| TASK DESCRIPTION |
Could you transcribe every entry exactly, leaving nothing out?

********

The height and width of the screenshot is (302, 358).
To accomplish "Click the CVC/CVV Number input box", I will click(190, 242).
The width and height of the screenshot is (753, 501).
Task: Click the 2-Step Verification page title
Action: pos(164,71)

********

| ANSWER SECTION |
The height and width of the screenshot is (302, 358).
To accomplish "Click the CVC/CVV Number input box", I will click(190, 242).
The width and height of the screenshot is (753, 501).
Task: Click the 2-Step Verification page title
Action: pos(164,71)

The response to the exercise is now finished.